Jonathan Gruber, Ph.D., of Massachusetts Institute of Technology in Boston, and colleagues analyzed longitudinal data on prescription drug records for Americans from the Wolters Kluwer company, the largest "switch" operator for prescription drugs, as well as other sources of information on uptake of different Part D plans and claims data.
The lowest-cost stand-alone prescription drug plans were chosen by only 6 percent to 9 percent of seniors in 2006, and those who did not choose the cheapest plan spent between $360 and $520 more than they would have if they had chosen the cheapest option, the author found. Enrollees in the 95th percentile for savings would have saved up to $1,360, assuming their anticipated prescription use, he discovered.

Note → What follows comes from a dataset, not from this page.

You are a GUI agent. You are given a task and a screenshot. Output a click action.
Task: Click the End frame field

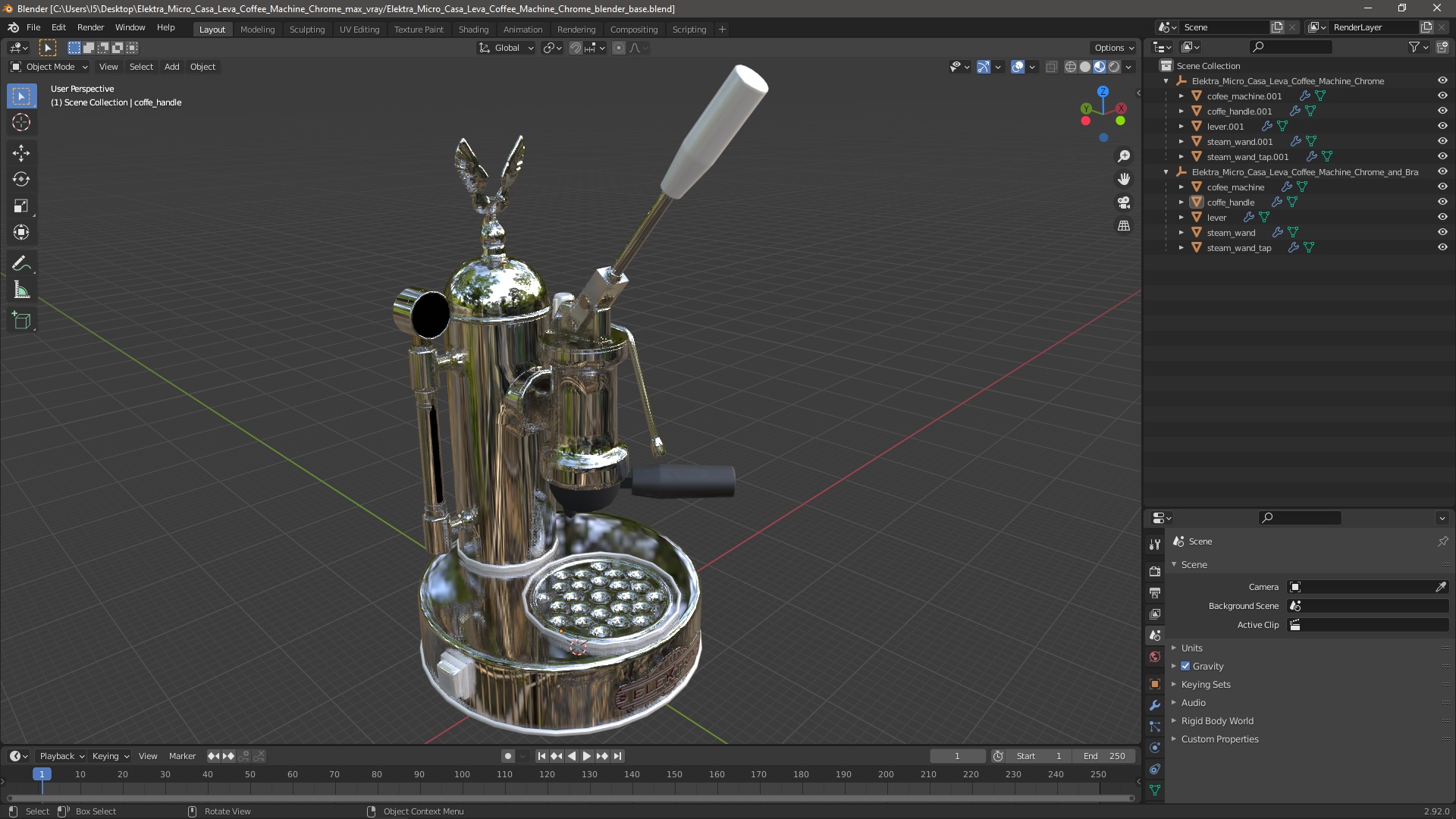pos(1103,756)
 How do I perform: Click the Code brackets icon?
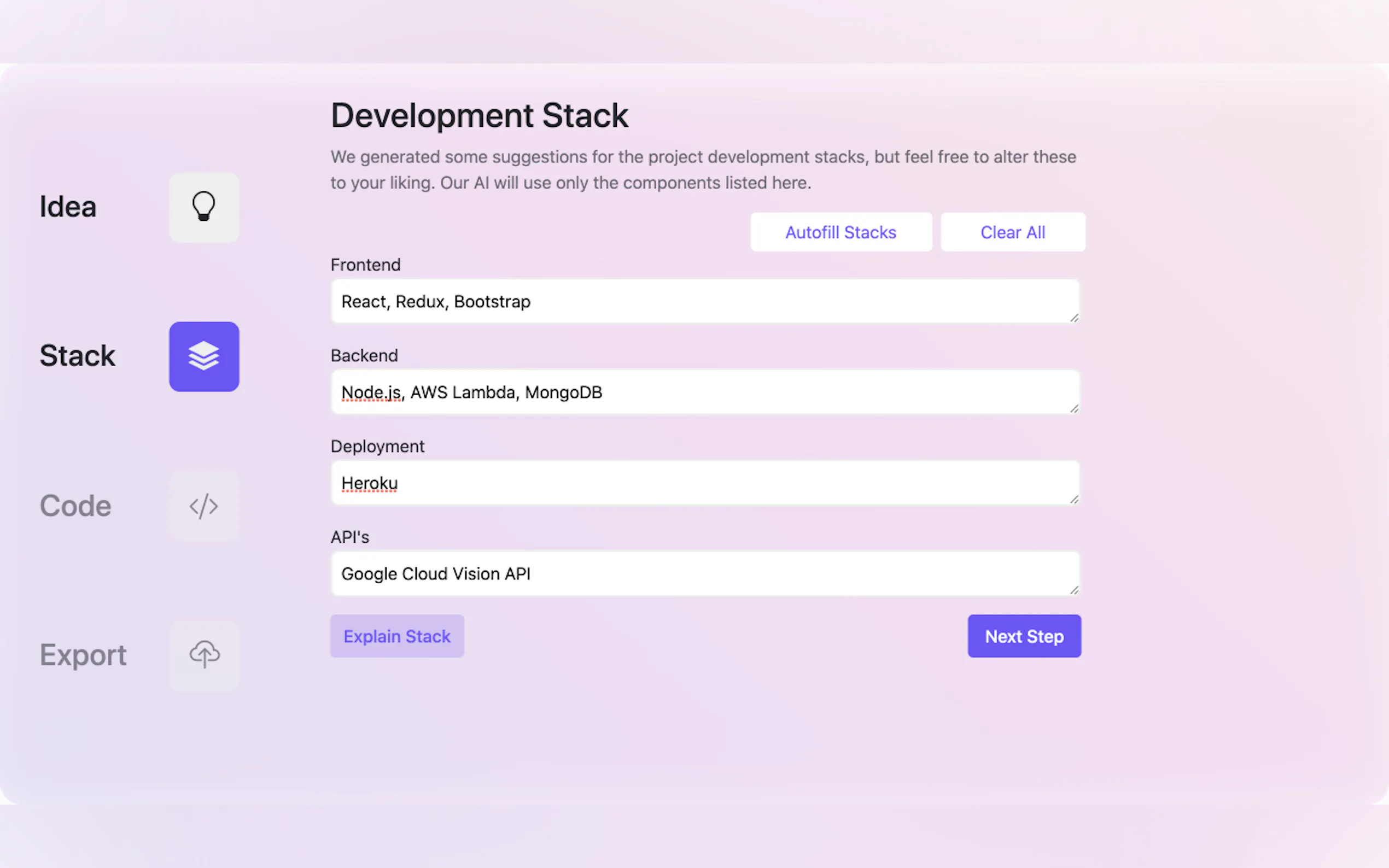(x=204, y=506)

"The unprecedented privatization of a public insurance function embedded in the Medicare Part D program provides an excellent opportunity to understand how well individuals handle choice in their public insurance options," the author writes. "The results presented here suggest that the answer is 'not very well' in terms of maximizing savings to the consumer; most seniors in this analysis did not choose the lowest-cost Part D plan available to them in 2006."